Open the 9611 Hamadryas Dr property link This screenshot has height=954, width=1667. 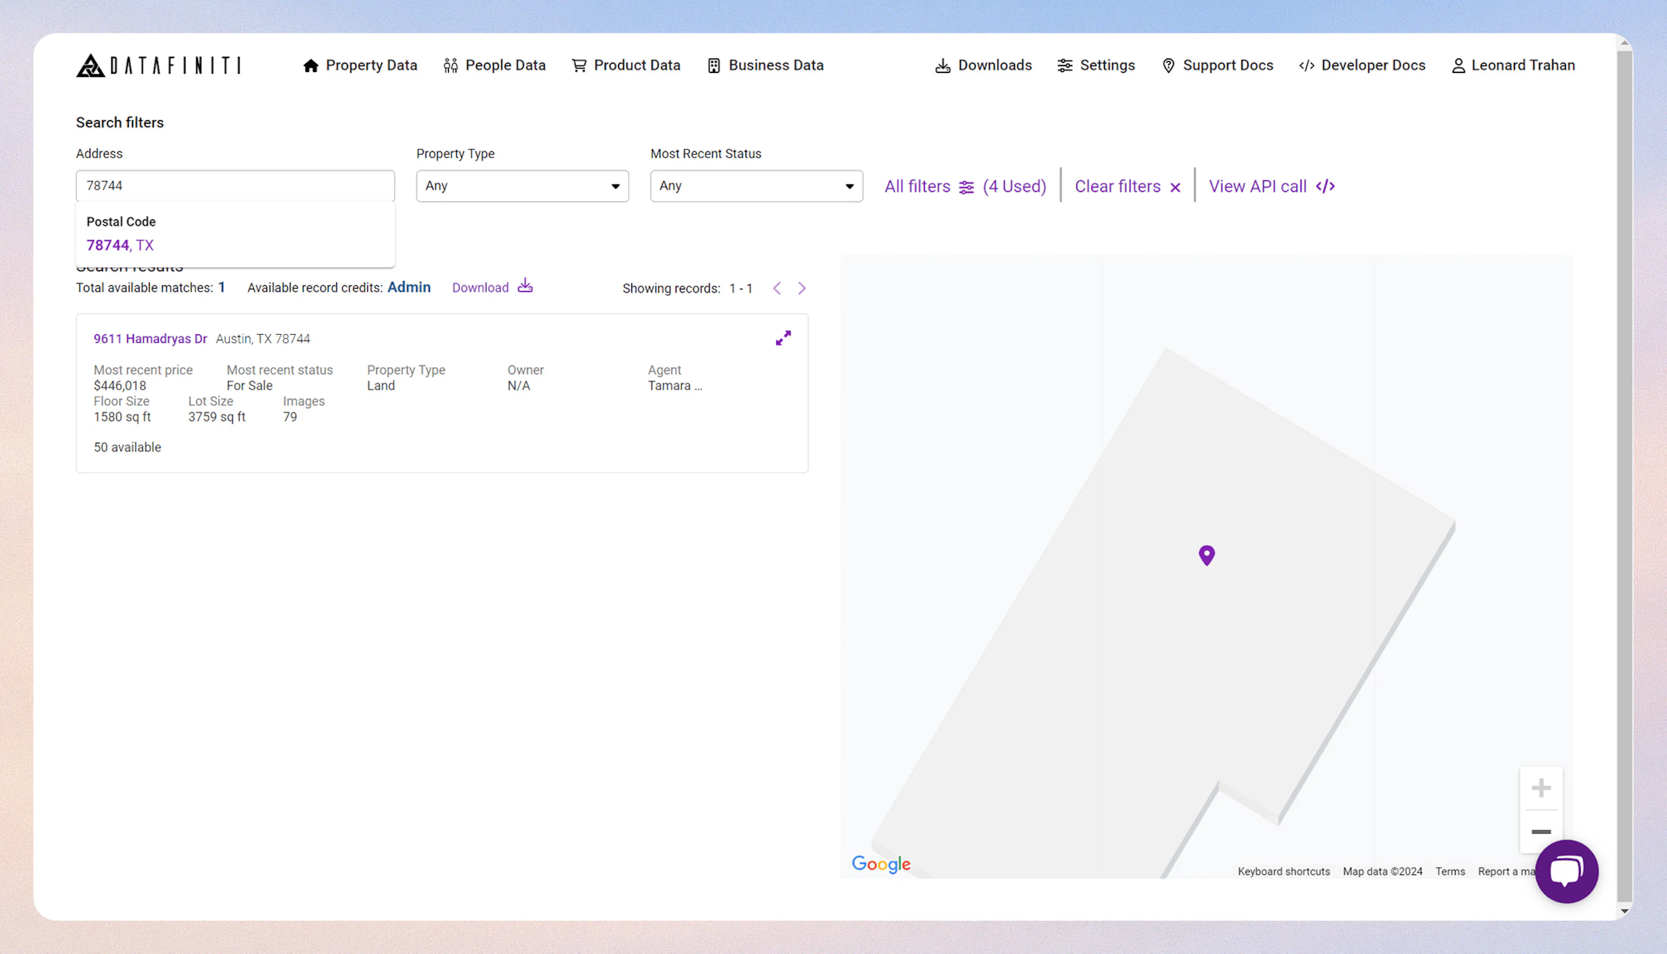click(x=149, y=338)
^^^^^^^^
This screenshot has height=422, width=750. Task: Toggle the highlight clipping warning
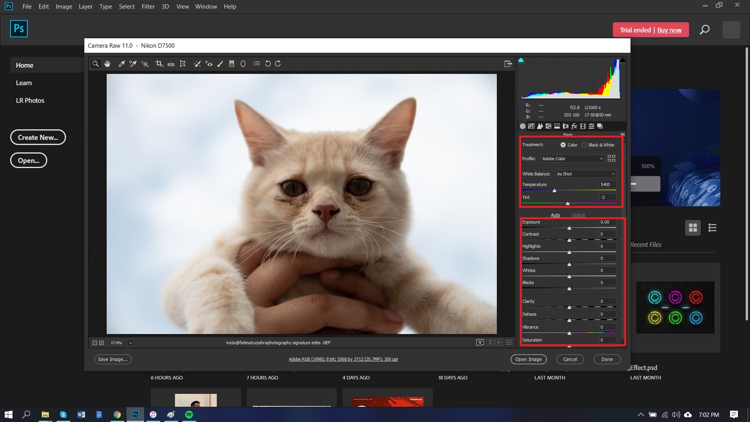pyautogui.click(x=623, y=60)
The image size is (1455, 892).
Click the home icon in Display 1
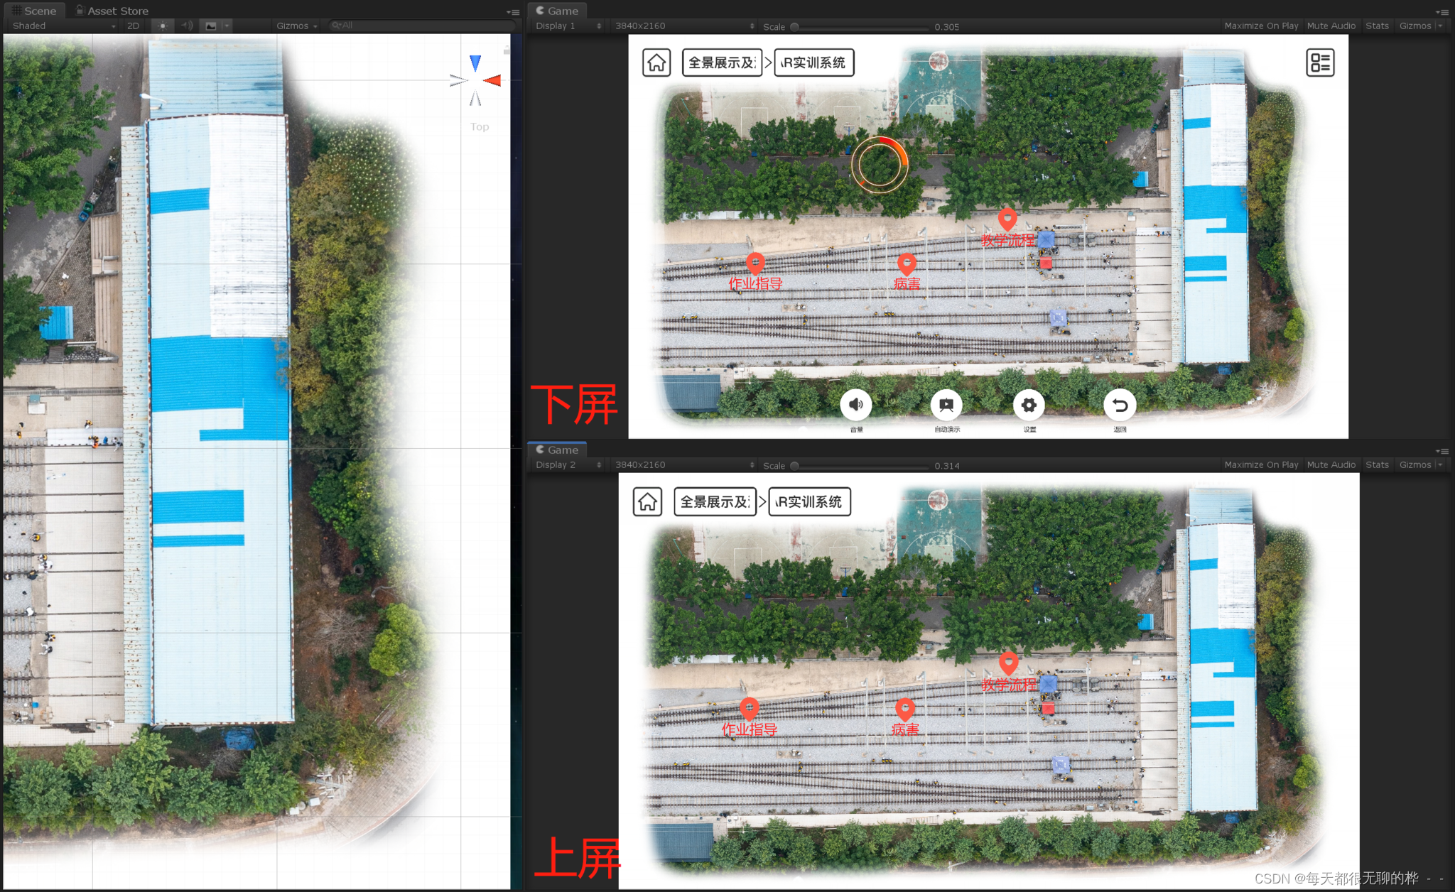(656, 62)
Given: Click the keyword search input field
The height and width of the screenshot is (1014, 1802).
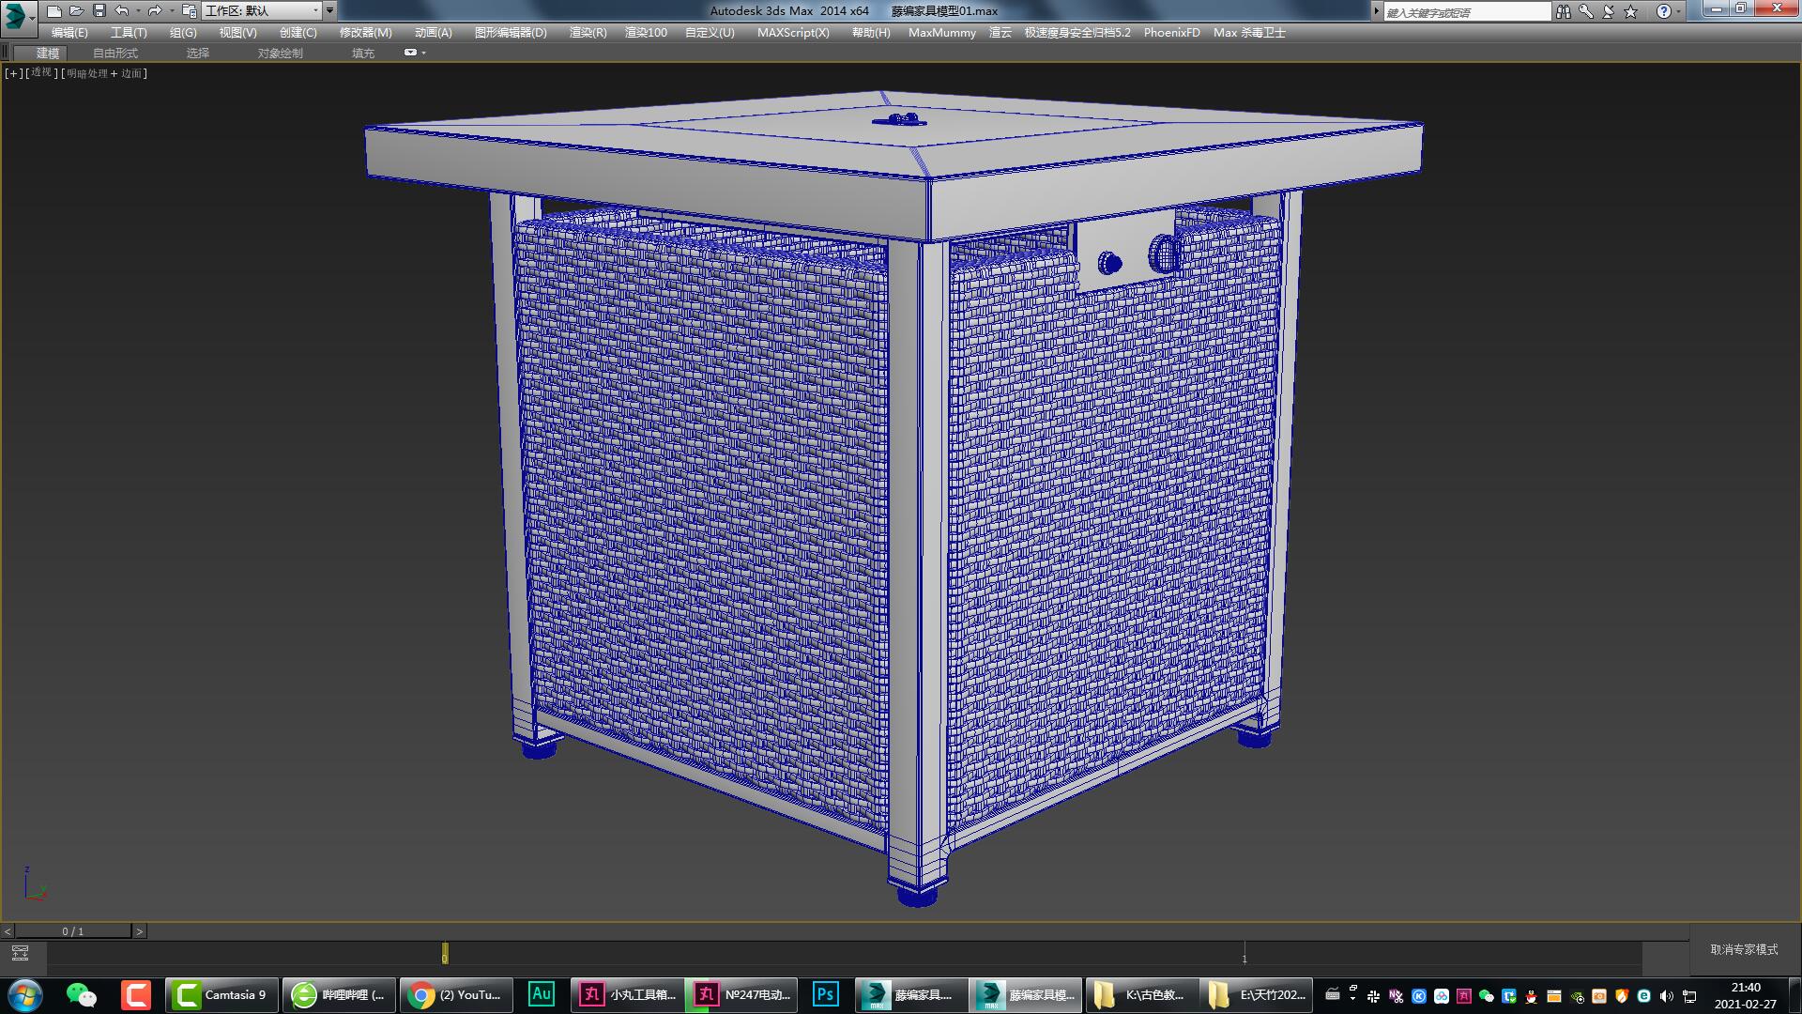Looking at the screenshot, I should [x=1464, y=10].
^^^^^^^^
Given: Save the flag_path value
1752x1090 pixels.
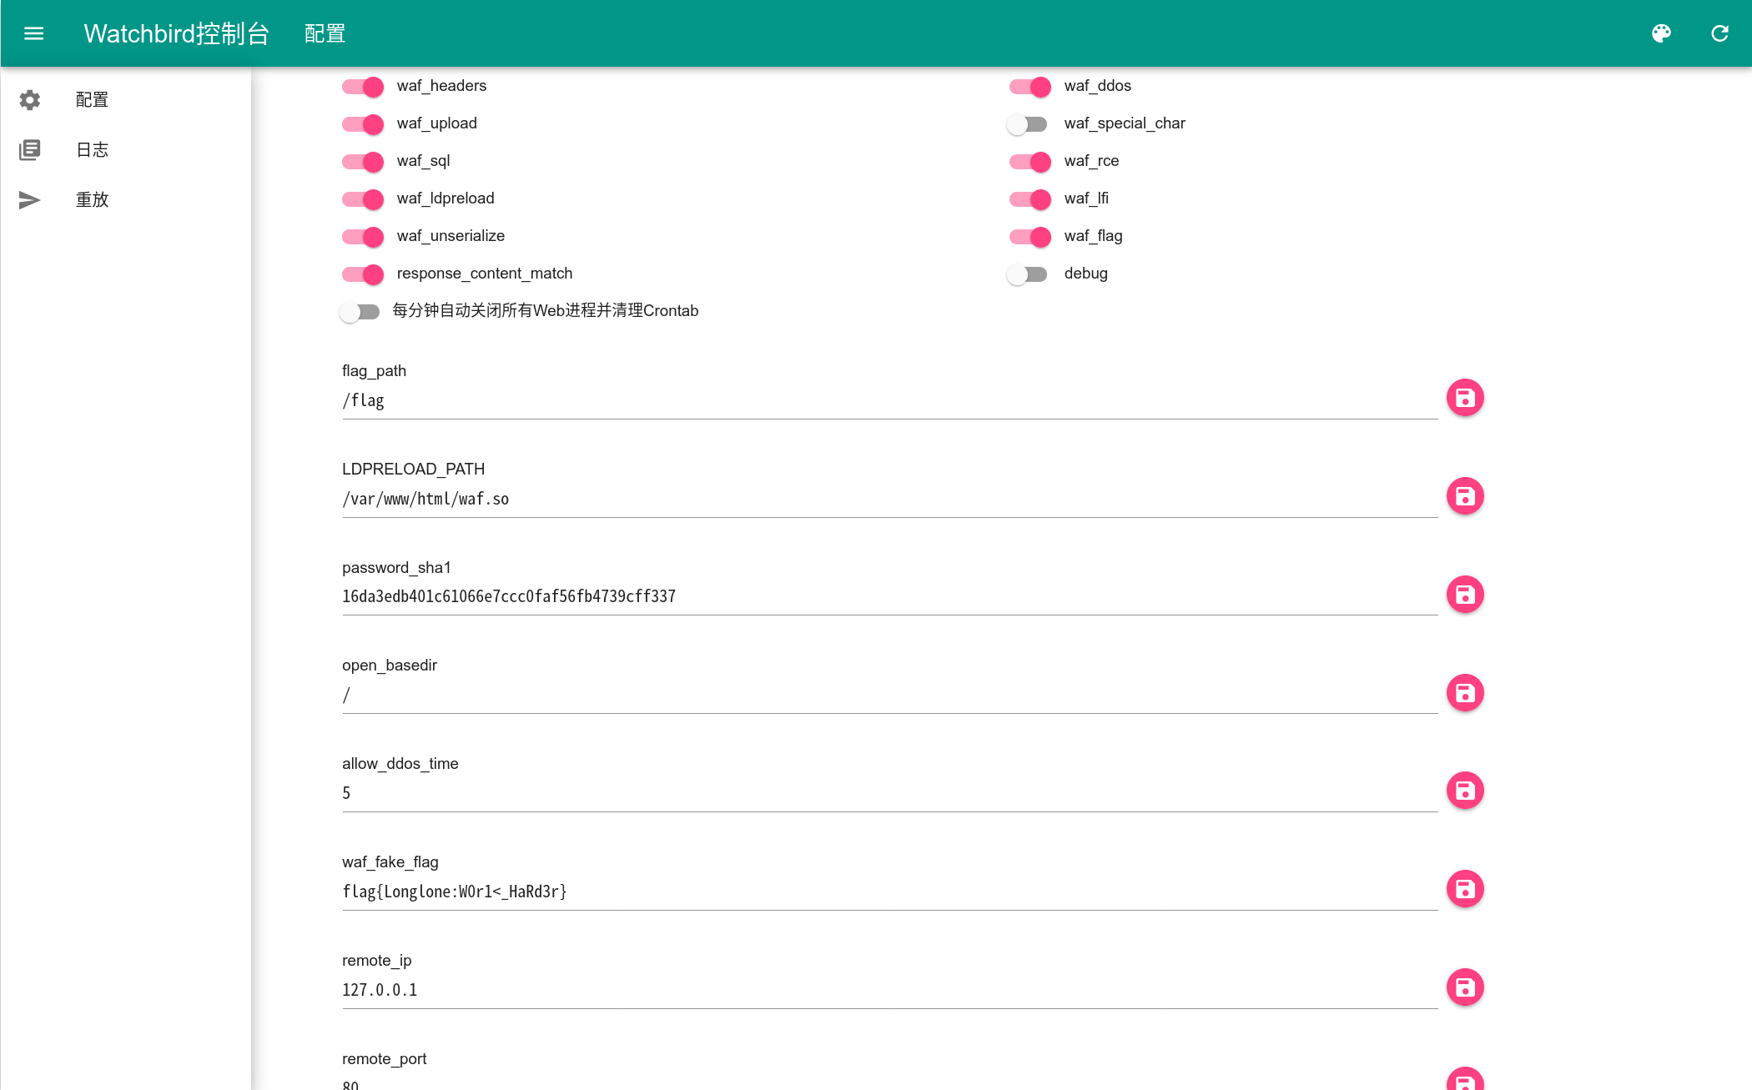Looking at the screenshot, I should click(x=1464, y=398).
^^^^^^^^
**Exercise description**
Some lines in the records may hold "Given"; state how many do, and give no more than that number.

**Answer**
2